At one time or another, most employers in the equestrian world will face an issue concerning the illness of an employee. The answer to that question might be complicated by the fact that they are self-employed. The time might also come when the business needs to let staff go, something many employers could be thinking about in relation to the eventual end of the furlough scheme.
What are employers’ obligations to sick or injured employees?
The starting point is whether the individual has an underlying health condition which could amount to a disability under the Equality Act 2010. If they do, the employer cannot treat them less favourably because of their disability and must make any reasonable adjustments that might be needed to assist them return to work and undertake their duties.
What adjustments may be required will vary depending on the circumstances but could cover making a workplace accessible through the use of ramps or tactile paving, through to adjusted duties or working hours. If an employee has been or is likely to be off sick for a significant period of time, the employer could be entitled to terminate their employment and, depending on the circumstances, the employer may need to consult the employee to determine when they are likely to be able to return to work and to consider any alternative work if they are not able to return to their normal job. .
Are businesses required to offer sick pay?
Employers must pay Statutory Sick Pay (SSP) which entitles an employee to £95.85 a week and can be paid for up to 28 weeks.

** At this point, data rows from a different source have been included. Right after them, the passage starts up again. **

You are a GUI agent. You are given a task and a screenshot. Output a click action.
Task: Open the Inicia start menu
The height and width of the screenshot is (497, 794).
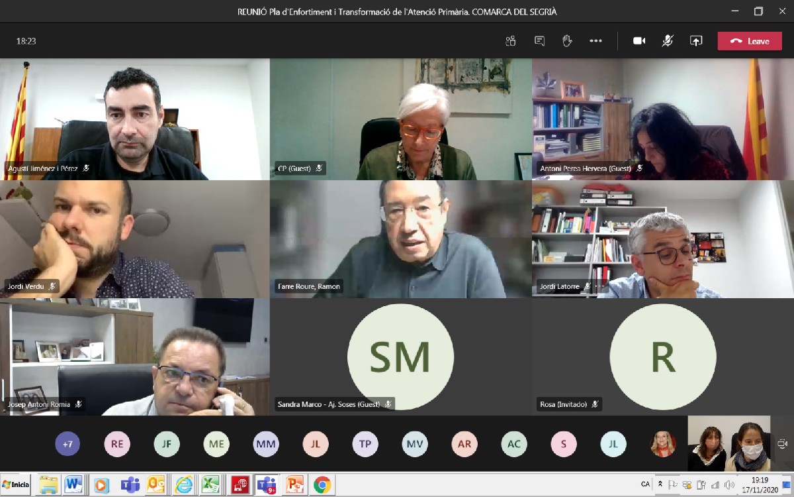point(16,484)
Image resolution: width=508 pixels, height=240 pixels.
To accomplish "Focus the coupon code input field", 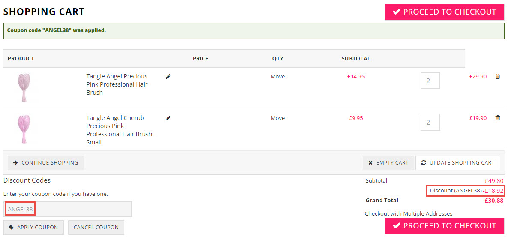I will [68, 209].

There are certain eligibility criteria that need to be met when it comes to SSP. Whether any further pay is due in addition to SSP will depend on what the contract says.
What support is available if you are self-employed but unable to work due to sickness?

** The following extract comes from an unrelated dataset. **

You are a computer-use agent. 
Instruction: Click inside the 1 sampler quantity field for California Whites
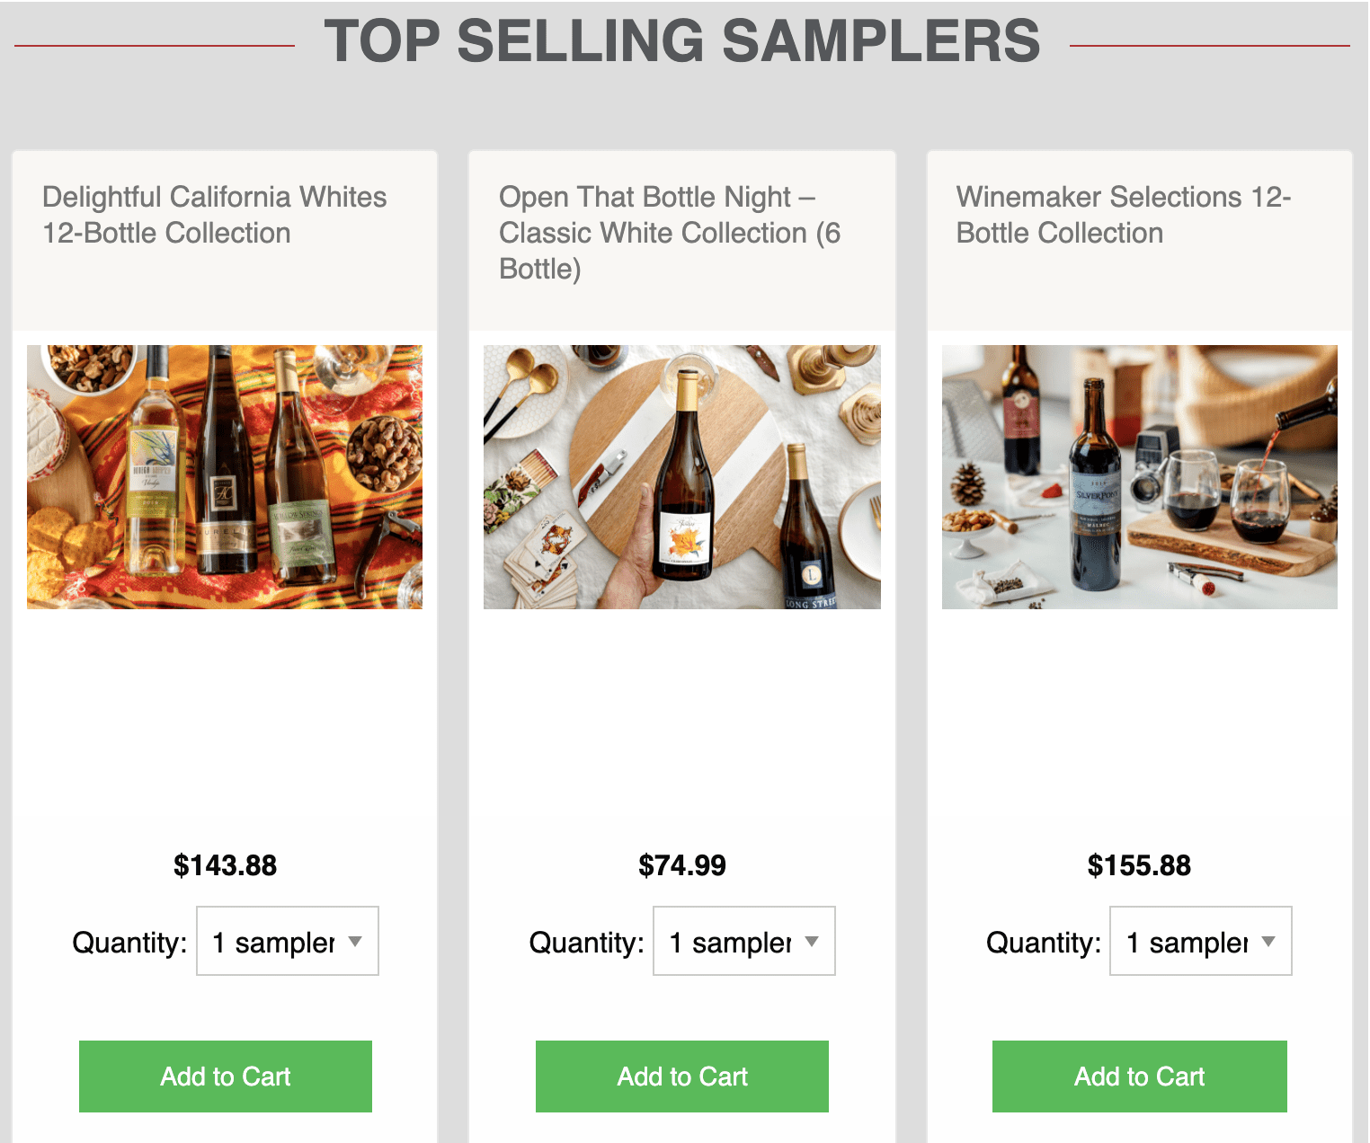[x=270, y=941]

SSP is only available to employees and if someone is genuinely self-employed, they may be entitled to Employment Support Allowance. As with SSP, there are certain eligibility requirements that will need to be met.
What are the employee’s rights if they are no longer able to carry out their role due to sickness or injury?

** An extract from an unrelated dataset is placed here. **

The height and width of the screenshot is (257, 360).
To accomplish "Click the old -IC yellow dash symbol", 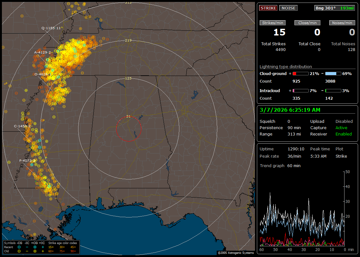I will coord(27,251).
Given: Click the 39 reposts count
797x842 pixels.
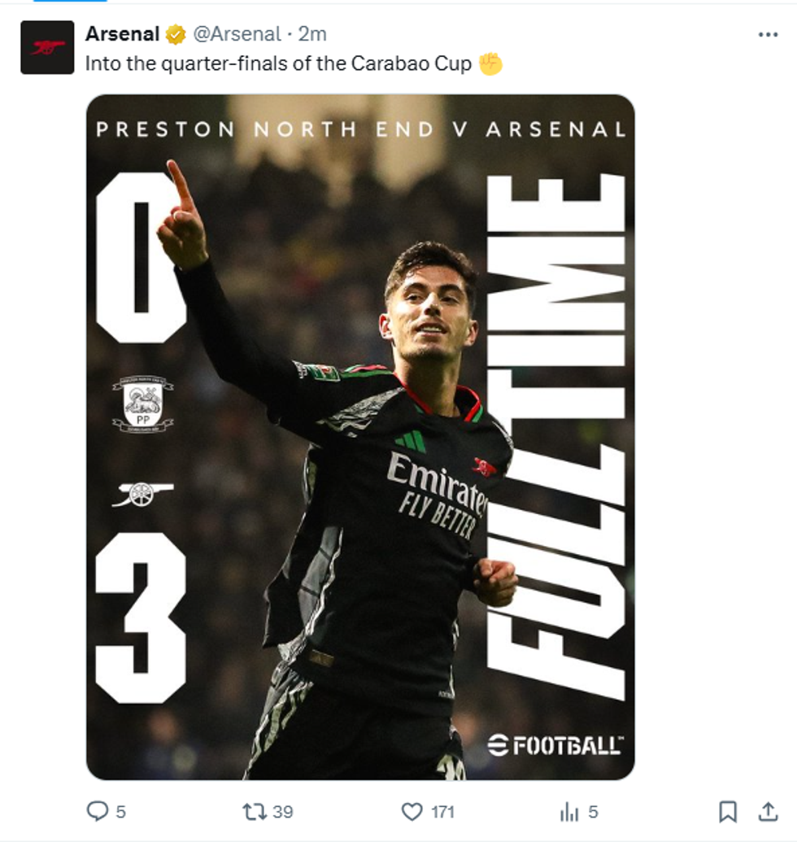Looking at the screenshot, I should pos(283,811).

Inability to undertake the role they were employed to do can be a fair basis to dismiss an employee.
Much will depend on whether the employee meets the definition of disability under the Equality Act 2010. If they do, they will be protected from less favourable treatment because of their disability and the employer may have to make reasonable adjustments which could include altering job duties.
Even if not disabled, an employee with more than two years’ service has the right not to be unfairly dismissed and an employer will need to consider when an employee is likely to return and whether any alternative employment may be available. An employee who is not disabled and has less than two years’ service can be dismissed without following any prior process, provided that they are given the correct period of notice under their contract.
What are the employee’s rights if a business or sector becomes no longer viable?
If a business is no longer viable and closes entirely then there will be a redundancy situation and all staff will be entitled to their correct notice period and employees with over two years’ service will also be entitled to a redundancy payment. If the employer is insolvent and cannot pay these sums, employees can recover some or all of the money from the government insolvency fund. If a part of the business is no longer viable but other parts continue, the employer may need to consider whether alternative employment in the continuing parts of the business is available as an alternative to redundancy.